If you use this code, please cite:
Tian Xie, and Dongdong Ge. 2018. A Tractable Discrete Fractional Programming: Application to Constrained Assortment Optimization. Journal of Combinatorial Optimization 36(2): 400-415.
Step 1. The user should manually create an instance of NestedLogitModel and set related model information. The function NestedLogitModel::RandomCase in NestedLogitModel.cpp gives a detailed information about how to initialize, create nests and products.
Step 2. Call method GenerateAllCandidateSet (or equivalent operators) for the model instance to generate candidate sets. The algorithm is stated in Appendix A of our paper. A code file named NestedLogitTester.cpp demonstrates how to do this.
Step 3. Create an instance of NestedLogitSolver and bind your NestedLogitModel instance to it. Then use NestedLogitSolver::SolveDisjoint or NestedLogitSolver::SolveJoint to obtain optimal expected revenue. NestedLogitTester.cpp is a reference.
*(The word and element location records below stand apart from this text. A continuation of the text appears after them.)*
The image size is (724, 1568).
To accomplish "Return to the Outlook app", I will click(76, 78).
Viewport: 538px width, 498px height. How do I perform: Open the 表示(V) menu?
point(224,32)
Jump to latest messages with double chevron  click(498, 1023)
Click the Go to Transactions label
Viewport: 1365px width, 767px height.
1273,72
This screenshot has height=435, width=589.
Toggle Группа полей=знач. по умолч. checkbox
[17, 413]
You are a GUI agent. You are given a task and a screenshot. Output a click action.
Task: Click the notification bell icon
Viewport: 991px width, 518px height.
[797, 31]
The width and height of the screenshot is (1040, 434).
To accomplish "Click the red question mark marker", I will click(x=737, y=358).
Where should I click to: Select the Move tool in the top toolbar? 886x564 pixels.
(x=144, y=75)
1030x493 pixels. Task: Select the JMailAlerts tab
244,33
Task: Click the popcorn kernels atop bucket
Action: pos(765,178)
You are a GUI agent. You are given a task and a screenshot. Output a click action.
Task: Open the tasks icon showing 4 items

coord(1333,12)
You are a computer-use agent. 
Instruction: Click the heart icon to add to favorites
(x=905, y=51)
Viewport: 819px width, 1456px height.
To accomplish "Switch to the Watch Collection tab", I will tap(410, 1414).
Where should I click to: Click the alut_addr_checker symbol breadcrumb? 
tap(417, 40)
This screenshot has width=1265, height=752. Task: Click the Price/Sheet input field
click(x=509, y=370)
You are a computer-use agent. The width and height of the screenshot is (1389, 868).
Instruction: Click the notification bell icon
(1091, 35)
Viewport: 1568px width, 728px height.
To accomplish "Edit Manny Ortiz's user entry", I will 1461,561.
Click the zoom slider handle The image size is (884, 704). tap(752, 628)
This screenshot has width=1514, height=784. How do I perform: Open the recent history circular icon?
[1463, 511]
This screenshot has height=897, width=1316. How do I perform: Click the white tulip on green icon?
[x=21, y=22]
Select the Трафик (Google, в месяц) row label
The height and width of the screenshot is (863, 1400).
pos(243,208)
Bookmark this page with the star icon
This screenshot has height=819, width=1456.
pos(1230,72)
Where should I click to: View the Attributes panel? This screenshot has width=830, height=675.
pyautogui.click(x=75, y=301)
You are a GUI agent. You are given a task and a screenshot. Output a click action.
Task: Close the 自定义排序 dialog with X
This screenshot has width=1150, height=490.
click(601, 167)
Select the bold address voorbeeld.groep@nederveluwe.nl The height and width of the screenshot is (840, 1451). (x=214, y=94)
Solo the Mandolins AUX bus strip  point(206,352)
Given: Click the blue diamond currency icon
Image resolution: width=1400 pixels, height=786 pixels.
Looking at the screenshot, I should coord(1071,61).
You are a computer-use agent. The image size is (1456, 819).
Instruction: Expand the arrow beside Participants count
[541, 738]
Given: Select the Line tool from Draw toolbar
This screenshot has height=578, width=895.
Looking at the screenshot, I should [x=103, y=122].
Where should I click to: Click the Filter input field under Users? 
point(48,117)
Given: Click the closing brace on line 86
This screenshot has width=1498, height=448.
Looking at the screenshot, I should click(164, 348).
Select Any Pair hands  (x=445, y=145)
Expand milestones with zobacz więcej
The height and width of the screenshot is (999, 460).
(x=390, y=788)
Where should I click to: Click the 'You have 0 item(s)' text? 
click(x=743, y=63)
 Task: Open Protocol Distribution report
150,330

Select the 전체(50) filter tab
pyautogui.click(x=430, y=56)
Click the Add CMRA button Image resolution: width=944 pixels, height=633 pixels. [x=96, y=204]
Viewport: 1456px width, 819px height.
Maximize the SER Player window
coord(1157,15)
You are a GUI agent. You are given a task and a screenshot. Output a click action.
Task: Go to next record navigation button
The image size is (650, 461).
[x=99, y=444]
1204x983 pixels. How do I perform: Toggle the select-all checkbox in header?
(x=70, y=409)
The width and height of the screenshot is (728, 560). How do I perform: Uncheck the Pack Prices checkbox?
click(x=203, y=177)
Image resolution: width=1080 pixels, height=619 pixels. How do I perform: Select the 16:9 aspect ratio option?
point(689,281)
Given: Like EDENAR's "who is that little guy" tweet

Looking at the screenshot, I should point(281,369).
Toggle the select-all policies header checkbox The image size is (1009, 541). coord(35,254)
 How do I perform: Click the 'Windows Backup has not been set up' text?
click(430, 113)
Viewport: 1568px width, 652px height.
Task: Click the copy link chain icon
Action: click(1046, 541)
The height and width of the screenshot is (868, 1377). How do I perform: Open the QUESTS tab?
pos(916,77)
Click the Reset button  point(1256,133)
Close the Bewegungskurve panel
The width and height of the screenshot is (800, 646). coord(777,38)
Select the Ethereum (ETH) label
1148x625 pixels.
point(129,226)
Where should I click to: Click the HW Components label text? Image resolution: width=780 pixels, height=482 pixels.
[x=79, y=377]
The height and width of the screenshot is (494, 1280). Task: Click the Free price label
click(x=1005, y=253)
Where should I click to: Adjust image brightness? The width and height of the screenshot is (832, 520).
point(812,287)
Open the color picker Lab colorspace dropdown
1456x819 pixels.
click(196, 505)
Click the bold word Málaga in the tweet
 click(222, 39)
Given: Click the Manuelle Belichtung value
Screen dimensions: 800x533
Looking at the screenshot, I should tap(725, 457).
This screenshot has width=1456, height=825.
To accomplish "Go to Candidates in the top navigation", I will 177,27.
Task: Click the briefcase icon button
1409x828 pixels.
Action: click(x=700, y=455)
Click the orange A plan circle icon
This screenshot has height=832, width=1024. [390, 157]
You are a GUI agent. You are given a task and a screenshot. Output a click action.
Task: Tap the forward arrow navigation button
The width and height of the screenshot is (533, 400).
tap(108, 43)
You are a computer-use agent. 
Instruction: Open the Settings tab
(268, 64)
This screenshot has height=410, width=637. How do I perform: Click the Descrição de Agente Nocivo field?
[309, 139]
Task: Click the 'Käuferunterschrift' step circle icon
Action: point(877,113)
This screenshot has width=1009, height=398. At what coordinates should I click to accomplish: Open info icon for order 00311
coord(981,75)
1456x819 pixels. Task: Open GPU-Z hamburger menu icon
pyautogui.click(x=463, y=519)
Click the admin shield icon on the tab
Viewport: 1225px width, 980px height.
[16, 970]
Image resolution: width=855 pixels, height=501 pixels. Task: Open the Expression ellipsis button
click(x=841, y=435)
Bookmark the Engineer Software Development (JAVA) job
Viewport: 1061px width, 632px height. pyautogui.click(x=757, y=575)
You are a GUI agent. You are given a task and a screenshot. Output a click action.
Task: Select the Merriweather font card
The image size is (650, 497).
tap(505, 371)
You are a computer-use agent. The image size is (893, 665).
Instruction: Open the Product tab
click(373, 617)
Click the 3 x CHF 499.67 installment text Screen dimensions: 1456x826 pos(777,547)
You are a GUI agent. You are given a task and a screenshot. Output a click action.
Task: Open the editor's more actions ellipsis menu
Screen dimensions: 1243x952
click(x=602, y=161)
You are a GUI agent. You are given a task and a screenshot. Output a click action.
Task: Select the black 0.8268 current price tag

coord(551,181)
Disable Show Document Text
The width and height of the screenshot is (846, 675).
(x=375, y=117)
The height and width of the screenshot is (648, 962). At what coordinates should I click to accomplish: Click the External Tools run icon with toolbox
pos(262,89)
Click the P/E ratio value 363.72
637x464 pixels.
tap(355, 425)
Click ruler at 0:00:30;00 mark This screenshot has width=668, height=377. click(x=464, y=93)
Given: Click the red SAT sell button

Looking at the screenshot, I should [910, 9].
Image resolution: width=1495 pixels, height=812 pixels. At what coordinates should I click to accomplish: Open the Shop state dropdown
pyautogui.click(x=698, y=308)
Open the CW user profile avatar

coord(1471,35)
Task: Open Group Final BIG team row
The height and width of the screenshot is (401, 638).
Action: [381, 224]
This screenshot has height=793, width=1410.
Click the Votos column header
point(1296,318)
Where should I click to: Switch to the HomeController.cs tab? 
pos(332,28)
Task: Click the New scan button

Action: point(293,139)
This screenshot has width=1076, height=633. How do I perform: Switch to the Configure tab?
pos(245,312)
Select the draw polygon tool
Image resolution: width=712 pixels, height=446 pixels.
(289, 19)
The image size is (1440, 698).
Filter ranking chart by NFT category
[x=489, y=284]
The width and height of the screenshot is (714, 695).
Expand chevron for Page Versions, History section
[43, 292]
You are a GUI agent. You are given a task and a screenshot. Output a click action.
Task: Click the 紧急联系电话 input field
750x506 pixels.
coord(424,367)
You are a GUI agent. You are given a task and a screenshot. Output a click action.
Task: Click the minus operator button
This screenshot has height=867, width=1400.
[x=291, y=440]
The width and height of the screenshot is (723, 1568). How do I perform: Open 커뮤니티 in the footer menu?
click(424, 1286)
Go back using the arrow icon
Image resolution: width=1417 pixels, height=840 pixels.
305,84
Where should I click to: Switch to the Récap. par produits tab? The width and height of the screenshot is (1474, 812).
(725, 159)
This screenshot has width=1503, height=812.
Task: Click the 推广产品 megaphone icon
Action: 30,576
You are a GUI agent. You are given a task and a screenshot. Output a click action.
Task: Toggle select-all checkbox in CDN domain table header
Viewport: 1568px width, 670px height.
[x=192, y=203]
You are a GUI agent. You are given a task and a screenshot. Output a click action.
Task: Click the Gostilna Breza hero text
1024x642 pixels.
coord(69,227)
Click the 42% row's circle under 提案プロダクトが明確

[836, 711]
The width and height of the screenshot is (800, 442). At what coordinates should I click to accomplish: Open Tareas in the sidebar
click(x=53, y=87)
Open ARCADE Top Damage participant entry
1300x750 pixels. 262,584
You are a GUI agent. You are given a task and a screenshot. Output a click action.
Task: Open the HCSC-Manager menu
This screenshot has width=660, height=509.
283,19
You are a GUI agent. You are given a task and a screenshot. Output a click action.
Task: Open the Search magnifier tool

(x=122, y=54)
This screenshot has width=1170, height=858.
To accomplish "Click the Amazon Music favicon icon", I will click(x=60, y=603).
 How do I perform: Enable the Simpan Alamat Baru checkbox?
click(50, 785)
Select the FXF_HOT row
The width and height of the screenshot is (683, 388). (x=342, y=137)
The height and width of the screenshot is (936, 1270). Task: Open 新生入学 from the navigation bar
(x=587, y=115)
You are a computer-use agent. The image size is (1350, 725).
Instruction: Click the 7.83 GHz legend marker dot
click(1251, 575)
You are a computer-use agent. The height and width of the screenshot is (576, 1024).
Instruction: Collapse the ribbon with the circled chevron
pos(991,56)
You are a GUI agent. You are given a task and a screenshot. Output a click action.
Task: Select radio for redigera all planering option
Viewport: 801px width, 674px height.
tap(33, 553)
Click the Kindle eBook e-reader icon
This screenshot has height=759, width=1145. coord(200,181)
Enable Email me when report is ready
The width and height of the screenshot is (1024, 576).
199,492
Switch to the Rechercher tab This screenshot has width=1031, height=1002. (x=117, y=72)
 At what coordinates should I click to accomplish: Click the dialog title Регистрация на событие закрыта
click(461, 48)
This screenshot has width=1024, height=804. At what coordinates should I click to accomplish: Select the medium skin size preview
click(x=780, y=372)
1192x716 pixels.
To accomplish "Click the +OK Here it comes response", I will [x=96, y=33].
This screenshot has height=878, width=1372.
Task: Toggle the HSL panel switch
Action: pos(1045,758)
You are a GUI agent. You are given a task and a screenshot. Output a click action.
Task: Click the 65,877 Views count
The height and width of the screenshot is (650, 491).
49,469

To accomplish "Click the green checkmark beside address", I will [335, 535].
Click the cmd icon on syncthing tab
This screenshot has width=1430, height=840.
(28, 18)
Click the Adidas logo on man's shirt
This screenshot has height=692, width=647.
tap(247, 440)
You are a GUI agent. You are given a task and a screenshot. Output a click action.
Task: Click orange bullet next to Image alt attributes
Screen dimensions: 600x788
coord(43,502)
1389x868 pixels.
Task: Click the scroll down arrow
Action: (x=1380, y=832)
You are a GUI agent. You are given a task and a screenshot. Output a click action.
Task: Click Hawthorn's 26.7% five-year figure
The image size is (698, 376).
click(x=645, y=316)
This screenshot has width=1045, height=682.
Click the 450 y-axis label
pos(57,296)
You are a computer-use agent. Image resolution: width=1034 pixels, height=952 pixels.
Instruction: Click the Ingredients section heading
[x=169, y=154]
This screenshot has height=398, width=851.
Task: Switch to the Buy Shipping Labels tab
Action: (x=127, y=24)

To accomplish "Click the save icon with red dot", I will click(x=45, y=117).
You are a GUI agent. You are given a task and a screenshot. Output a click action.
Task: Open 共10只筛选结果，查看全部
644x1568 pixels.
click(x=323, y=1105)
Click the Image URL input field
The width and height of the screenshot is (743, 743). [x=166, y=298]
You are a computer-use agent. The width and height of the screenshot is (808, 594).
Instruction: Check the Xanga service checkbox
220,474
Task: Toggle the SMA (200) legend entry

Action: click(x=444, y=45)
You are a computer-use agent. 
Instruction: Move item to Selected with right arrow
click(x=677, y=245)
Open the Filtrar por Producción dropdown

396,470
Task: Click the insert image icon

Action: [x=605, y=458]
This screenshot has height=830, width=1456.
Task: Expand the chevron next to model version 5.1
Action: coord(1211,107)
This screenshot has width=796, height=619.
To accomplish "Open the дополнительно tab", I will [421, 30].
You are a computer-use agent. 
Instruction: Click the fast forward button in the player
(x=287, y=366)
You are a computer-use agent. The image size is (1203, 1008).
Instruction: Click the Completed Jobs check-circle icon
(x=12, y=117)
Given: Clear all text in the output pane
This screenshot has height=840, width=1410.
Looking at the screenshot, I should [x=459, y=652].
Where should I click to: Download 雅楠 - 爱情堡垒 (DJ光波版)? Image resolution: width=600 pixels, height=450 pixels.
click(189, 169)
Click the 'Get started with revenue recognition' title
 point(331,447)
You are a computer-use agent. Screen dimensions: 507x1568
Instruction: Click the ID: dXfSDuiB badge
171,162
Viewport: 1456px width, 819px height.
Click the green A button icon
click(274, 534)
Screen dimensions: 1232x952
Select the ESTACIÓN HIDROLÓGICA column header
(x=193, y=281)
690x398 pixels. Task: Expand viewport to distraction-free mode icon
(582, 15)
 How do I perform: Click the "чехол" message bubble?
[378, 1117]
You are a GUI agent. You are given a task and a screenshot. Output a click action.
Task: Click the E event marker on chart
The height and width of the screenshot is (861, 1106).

If you want an optimal assortment, you can see how to use NestedLogitSolver::GetOptimalAssortment in Demo.cpp.
Note that an independent FractionalSolver can be used to solve the fractional programming problem seperately.
The problems are also applicable for directly solving linear programming, so we also prepare a CPLEX interface in NestedLogitCPLEXInterface.cpp and you can see how to call it in NestedLogitTester.cpp. If you want to have a comparison, please link your CPLEX solver yourself and add
#define _USE_CPLEX
to this code before your compilation to activate the functions in NestedLogitCPLEXInterface.cpp.
[1] Gallego G., and Topaloglu H. 2014. Constrained assortment optimization for the nested logit model. Management Science 60(10): 2583-2601.
[2] Feldman J. B., and Topaloglu H. 2015. Capacity Constraints Across Nests in Assortment Optimization Under the Nested Logit Model. Operations Research 63(4): 812-822.